** Dataset excerpts follows **

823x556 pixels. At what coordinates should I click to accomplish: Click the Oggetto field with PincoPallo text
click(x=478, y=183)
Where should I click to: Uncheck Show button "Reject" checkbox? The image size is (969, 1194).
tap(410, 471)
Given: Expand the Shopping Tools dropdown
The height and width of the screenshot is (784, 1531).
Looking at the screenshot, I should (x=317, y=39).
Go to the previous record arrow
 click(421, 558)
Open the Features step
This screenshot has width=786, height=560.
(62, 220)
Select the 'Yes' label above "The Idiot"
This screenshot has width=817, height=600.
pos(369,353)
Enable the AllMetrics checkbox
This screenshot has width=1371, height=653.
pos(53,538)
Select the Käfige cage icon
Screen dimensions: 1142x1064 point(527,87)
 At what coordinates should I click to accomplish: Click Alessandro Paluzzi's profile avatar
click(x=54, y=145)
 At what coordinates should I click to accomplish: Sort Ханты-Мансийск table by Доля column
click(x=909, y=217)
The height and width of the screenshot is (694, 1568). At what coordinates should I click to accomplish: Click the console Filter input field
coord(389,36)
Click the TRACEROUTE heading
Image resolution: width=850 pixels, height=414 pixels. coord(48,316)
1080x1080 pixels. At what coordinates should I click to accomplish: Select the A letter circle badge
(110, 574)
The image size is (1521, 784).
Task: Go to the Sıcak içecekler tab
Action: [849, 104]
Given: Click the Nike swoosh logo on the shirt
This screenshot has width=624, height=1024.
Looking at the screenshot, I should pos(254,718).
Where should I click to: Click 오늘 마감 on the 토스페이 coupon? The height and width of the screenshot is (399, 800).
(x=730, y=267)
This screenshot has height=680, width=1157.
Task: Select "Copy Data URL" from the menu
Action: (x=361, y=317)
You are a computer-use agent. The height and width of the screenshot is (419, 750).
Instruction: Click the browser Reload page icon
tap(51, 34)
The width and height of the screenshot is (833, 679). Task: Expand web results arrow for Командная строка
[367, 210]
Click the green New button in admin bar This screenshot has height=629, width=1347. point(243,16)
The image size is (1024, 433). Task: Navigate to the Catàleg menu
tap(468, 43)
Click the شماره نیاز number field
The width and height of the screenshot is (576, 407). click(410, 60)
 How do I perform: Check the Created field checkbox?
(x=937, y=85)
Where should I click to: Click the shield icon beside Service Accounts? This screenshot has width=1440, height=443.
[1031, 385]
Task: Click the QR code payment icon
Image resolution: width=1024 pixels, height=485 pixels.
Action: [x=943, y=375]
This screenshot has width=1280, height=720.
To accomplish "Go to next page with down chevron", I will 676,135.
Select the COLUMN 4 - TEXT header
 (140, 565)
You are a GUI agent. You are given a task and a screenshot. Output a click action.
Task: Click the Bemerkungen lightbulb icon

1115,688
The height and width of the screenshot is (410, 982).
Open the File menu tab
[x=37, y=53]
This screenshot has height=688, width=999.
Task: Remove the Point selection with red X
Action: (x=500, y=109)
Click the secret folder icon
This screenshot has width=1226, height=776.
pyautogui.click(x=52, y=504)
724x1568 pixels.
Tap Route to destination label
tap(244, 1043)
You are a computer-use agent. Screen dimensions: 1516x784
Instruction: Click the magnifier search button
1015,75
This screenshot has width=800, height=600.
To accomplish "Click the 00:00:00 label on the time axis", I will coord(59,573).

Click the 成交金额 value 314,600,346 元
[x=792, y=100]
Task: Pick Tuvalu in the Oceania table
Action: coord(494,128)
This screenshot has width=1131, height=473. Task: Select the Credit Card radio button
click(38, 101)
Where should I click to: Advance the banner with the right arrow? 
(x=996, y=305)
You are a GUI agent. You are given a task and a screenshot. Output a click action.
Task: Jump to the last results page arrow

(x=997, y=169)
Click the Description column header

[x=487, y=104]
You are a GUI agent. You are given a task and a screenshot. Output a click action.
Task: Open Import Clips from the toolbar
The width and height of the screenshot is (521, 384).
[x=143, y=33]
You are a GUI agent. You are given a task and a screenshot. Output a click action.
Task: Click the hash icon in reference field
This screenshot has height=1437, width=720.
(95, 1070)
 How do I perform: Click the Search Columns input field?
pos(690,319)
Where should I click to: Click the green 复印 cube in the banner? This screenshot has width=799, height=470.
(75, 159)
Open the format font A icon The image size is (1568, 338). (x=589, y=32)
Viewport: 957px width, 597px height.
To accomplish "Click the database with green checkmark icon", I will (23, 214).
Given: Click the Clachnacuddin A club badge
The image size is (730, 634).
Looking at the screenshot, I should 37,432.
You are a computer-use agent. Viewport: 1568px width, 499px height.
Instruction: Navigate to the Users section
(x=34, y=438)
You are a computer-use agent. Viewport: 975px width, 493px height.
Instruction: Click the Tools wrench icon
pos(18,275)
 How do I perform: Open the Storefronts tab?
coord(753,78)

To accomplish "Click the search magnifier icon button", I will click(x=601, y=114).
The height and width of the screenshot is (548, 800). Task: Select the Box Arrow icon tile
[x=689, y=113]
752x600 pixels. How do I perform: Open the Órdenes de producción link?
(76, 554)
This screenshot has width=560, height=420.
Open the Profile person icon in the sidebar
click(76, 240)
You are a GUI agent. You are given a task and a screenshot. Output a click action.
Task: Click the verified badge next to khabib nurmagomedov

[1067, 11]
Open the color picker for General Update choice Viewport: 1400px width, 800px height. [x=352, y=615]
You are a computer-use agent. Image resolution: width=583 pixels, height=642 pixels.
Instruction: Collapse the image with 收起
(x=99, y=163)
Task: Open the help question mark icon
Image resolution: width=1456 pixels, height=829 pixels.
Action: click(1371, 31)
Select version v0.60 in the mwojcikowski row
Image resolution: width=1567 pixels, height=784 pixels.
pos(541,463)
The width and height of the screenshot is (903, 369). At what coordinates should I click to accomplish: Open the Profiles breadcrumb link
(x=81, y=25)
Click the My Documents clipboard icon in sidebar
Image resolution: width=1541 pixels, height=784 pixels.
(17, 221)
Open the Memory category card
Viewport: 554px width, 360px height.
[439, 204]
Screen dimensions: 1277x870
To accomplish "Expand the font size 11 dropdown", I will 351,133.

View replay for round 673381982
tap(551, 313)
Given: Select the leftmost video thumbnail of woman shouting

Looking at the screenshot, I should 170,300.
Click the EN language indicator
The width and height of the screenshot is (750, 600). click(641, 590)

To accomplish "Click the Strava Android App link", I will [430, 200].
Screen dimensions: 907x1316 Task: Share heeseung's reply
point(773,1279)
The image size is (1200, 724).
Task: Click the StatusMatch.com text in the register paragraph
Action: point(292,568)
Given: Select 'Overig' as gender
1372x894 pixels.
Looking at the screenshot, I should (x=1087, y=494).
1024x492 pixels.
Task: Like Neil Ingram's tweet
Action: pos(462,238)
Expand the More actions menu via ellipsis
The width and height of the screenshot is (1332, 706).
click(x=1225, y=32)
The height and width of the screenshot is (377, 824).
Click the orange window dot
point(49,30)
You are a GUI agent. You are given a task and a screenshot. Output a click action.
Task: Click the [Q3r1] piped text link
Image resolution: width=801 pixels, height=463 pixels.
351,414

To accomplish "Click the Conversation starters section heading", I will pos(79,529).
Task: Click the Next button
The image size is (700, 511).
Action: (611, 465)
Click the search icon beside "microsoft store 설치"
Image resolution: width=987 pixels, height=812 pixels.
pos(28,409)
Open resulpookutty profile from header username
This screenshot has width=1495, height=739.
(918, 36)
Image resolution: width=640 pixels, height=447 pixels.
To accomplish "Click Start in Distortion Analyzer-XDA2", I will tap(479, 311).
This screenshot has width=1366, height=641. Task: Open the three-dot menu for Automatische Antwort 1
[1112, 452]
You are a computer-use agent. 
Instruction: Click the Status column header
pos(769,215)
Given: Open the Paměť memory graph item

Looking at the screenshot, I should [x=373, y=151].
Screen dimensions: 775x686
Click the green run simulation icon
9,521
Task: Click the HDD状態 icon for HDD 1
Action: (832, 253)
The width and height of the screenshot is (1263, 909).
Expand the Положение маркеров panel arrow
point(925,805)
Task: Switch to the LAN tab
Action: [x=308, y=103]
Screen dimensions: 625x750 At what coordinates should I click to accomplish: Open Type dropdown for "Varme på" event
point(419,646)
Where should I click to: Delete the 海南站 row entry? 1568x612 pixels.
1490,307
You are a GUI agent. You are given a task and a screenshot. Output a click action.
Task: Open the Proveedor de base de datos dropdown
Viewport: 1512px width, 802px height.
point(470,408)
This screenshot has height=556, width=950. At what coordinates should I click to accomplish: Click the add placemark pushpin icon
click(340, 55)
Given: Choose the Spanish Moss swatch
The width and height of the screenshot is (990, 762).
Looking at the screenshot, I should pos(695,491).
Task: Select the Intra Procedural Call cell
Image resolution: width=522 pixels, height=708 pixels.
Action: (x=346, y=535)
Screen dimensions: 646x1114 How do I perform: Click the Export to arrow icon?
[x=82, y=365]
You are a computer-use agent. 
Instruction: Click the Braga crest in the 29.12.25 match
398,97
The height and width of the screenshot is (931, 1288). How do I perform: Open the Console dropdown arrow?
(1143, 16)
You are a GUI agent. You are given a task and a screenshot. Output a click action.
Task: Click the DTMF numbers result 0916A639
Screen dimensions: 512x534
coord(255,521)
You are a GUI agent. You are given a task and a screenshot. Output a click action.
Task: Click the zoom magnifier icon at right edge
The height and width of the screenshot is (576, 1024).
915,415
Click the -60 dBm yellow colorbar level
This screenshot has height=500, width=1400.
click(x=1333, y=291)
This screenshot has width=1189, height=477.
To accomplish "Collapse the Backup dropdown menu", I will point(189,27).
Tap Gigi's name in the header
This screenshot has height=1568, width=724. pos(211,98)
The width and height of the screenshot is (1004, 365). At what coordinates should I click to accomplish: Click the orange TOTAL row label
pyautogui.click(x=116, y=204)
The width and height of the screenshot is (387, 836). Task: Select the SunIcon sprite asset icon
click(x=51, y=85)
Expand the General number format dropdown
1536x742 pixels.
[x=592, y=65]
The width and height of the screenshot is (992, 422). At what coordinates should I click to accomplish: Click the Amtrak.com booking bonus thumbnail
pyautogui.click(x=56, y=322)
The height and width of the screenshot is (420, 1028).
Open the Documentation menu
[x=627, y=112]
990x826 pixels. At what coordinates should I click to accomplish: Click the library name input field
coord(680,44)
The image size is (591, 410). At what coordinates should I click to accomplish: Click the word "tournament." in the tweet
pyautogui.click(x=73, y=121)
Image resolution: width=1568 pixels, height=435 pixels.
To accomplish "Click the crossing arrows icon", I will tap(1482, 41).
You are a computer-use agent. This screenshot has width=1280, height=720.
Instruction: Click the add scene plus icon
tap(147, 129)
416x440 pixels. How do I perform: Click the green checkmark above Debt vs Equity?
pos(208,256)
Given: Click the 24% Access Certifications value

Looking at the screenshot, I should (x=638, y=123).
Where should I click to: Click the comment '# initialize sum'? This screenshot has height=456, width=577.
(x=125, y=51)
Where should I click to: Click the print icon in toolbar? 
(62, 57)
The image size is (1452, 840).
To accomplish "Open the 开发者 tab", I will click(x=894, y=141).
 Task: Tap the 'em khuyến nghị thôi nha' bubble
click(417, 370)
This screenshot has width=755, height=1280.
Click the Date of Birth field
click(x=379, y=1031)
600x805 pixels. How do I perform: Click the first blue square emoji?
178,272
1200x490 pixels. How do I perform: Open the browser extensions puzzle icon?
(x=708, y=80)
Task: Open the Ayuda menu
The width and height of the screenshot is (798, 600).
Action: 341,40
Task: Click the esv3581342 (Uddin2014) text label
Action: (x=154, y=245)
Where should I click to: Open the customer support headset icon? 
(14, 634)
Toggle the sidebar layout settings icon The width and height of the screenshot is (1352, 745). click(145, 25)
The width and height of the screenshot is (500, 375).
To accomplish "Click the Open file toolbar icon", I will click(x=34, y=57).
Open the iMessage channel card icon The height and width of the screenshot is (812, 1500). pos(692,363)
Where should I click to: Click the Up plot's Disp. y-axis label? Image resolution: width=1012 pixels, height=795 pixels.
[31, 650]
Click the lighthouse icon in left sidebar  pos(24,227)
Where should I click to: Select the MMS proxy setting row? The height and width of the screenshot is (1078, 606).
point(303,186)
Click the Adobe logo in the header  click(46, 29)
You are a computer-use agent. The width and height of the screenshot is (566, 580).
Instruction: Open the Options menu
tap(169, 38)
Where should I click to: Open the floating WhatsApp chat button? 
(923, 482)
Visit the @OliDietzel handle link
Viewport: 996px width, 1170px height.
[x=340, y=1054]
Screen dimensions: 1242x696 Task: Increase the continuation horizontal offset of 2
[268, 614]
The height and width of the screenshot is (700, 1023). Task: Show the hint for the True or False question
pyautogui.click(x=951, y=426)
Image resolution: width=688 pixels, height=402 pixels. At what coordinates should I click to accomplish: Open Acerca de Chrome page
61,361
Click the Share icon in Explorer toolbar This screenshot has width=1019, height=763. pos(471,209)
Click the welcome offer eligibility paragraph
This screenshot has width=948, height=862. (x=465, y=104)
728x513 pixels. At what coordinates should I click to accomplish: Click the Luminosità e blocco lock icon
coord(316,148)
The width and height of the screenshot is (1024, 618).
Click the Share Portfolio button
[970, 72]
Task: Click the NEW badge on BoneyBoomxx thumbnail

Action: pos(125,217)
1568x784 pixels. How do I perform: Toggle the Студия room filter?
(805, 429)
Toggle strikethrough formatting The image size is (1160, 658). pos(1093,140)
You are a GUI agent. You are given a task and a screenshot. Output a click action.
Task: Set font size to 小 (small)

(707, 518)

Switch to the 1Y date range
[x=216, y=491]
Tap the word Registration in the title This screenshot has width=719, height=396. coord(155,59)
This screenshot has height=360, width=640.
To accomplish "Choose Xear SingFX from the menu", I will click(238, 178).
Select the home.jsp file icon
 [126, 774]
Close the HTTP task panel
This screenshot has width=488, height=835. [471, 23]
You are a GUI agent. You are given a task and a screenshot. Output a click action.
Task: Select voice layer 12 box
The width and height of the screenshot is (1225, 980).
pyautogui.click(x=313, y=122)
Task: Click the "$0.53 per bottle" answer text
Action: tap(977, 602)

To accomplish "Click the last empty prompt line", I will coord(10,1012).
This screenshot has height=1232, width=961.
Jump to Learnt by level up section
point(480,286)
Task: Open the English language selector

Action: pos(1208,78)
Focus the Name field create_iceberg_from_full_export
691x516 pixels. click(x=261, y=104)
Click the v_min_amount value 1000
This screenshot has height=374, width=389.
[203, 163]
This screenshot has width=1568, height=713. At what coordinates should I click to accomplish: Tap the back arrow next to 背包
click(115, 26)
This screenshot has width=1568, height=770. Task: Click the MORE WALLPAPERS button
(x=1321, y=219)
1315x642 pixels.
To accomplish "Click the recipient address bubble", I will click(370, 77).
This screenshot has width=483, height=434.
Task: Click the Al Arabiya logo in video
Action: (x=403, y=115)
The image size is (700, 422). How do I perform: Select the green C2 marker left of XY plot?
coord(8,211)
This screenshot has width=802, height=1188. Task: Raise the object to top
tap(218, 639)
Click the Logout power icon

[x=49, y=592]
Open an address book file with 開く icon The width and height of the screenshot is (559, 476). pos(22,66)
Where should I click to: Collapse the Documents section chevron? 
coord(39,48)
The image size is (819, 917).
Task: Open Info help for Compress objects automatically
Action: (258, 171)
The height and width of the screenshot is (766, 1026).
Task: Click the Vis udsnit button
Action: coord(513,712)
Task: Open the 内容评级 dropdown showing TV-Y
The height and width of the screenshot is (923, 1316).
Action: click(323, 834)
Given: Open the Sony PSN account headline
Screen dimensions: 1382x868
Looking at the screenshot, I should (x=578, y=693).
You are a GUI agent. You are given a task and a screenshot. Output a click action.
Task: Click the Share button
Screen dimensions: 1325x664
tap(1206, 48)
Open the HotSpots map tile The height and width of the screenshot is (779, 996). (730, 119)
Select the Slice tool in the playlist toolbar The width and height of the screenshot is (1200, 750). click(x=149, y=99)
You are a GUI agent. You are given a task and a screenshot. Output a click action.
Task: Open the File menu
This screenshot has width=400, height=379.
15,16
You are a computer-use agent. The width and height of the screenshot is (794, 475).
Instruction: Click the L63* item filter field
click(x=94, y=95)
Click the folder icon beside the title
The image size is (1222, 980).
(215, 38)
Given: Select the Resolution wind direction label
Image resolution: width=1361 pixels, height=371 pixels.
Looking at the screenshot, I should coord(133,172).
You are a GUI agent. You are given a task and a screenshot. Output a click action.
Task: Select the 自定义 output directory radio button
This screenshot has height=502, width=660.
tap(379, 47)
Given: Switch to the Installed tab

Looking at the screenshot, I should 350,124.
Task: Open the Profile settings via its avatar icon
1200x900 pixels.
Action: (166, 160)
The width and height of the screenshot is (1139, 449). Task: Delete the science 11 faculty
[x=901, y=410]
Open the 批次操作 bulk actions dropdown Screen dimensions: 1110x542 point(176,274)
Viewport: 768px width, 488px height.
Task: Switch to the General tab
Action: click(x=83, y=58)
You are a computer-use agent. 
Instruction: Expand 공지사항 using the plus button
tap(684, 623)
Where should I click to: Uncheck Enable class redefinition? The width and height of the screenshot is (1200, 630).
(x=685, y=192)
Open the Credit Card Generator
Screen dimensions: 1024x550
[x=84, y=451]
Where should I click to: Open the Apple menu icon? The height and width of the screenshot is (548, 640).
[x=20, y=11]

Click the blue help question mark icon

** End of Dataset excerpts **

Work instruction — Which lines in the data above hold the word "title"? Return each of them.

Problem solution —
Tap the word Registration in the title This screenshot has width=719, height=396. coord(155,59)
Click the folder icon beside the title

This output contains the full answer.